Perhaps you can write the worry in a notebook. You might notice a pattern or recurring worry thoughts. During ‘worry time’ reflect on the worry — how concerned are you about them now? Is there anything I can do to help the situation? After the 30 minutes, move onto another activity that takes your mind away from the worry.

The main thing is YOU ARE NOT ALONE in how you are feeling and reacting in this new world order. And you can do something to ease these distressing feelings. None of us have experienced this in our lifetime and so we are all trying to figure it out together. The little things we do in life are still the important things we do in life.

If you are experiencing symptoms of anxiety and worry that are impacting on your ability to cope with day to day tasks, or have an existing mental health problem that is being exacerbated, contact your GP or your mental health team via phone for support.


Dr Paula Hurley has worked in the area of psychology for the past 12 years in different capacities with Rehab Group, HSE, National Suicide Research Foundation, the Irish Prison Service (2019) and now a Disability Service (2020) in West Cork. She qualified as a Doctor of Clinical Psychology with the University of Limerick in 2019 and I is a registered member of the PSI.

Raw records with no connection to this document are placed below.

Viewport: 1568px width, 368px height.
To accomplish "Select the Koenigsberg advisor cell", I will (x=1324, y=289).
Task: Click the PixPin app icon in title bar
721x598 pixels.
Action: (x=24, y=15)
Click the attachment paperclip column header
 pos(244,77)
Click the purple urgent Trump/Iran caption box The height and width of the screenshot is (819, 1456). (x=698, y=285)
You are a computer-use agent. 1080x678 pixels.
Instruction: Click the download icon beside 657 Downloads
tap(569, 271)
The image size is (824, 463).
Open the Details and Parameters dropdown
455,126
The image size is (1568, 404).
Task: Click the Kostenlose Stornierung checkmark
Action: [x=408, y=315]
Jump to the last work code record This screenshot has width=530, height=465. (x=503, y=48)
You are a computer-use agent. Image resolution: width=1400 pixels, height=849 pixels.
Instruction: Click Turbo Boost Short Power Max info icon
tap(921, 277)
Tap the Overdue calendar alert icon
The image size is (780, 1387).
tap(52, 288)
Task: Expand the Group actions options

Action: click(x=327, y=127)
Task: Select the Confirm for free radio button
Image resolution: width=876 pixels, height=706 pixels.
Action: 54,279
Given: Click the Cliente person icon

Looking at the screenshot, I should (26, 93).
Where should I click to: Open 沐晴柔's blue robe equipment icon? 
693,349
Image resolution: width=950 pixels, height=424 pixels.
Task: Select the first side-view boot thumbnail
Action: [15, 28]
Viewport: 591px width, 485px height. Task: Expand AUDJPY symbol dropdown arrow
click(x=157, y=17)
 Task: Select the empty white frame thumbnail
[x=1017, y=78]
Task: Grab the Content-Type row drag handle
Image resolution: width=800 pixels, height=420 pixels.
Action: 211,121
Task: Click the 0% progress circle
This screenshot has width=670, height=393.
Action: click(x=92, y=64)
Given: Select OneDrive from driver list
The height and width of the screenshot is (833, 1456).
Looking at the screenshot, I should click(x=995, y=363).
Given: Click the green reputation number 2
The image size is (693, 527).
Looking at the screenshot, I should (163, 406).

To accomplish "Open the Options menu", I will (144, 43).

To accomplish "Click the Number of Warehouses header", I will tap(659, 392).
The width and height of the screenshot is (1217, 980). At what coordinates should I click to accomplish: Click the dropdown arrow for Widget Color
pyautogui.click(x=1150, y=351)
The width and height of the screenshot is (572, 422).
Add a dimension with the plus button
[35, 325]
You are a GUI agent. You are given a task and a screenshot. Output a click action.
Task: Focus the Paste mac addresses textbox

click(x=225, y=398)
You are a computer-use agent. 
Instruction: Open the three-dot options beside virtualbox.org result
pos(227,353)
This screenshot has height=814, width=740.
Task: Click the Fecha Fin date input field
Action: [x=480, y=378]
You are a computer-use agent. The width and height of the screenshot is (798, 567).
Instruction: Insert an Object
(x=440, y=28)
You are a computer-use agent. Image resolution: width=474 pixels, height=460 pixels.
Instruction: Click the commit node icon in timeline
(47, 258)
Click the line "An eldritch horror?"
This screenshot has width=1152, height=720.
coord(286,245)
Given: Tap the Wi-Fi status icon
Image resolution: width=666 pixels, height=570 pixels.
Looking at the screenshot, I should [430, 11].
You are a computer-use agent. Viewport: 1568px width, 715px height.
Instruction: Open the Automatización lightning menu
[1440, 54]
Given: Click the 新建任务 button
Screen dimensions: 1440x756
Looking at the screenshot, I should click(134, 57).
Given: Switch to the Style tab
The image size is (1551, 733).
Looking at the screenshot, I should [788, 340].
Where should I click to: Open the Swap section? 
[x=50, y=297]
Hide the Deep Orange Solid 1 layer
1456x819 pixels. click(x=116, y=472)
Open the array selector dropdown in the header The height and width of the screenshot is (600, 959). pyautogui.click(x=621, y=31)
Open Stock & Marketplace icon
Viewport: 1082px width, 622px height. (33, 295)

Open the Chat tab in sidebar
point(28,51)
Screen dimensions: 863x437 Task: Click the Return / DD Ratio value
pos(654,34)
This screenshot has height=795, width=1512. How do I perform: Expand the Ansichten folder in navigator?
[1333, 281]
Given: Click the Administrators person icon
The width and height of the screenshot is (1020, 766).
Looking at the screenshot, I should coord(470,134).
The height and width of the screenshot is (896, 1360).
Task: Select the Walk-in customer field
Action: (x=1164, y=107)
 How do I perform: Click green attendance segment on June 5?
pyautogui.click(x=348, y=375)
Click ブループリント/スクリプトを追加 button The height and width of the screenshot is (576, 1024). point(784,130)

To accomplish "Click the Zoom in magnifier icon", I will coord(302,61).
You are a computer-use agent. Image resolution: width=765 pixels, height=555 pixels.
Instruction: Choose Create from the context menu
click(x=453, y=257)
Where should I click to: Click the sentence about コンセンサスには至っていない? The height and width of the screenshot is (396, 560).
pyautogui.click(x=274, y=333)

1) Pearl: COVID-19: An emotional and psychological survival guide by Dr Caroline Walker (Psychiatrist) and Rachel Morris, Red Whale- Lifelong Learning for Primary Care

2) How to work with anxiety during COVID-19 Pandemic (NICABM), Christine Padesky, PhD and Ron Siegel, PsyD.

3) Living with worry and anxiety amidst global uncertainty by Dr Matthew Whalley and Dr Hardeep Kaur, Psychology Tools

In any situation we can’t control the situation, but we can control our response to it. Perhaps it’s time to take compassionate action and find ways of taking a break from worry.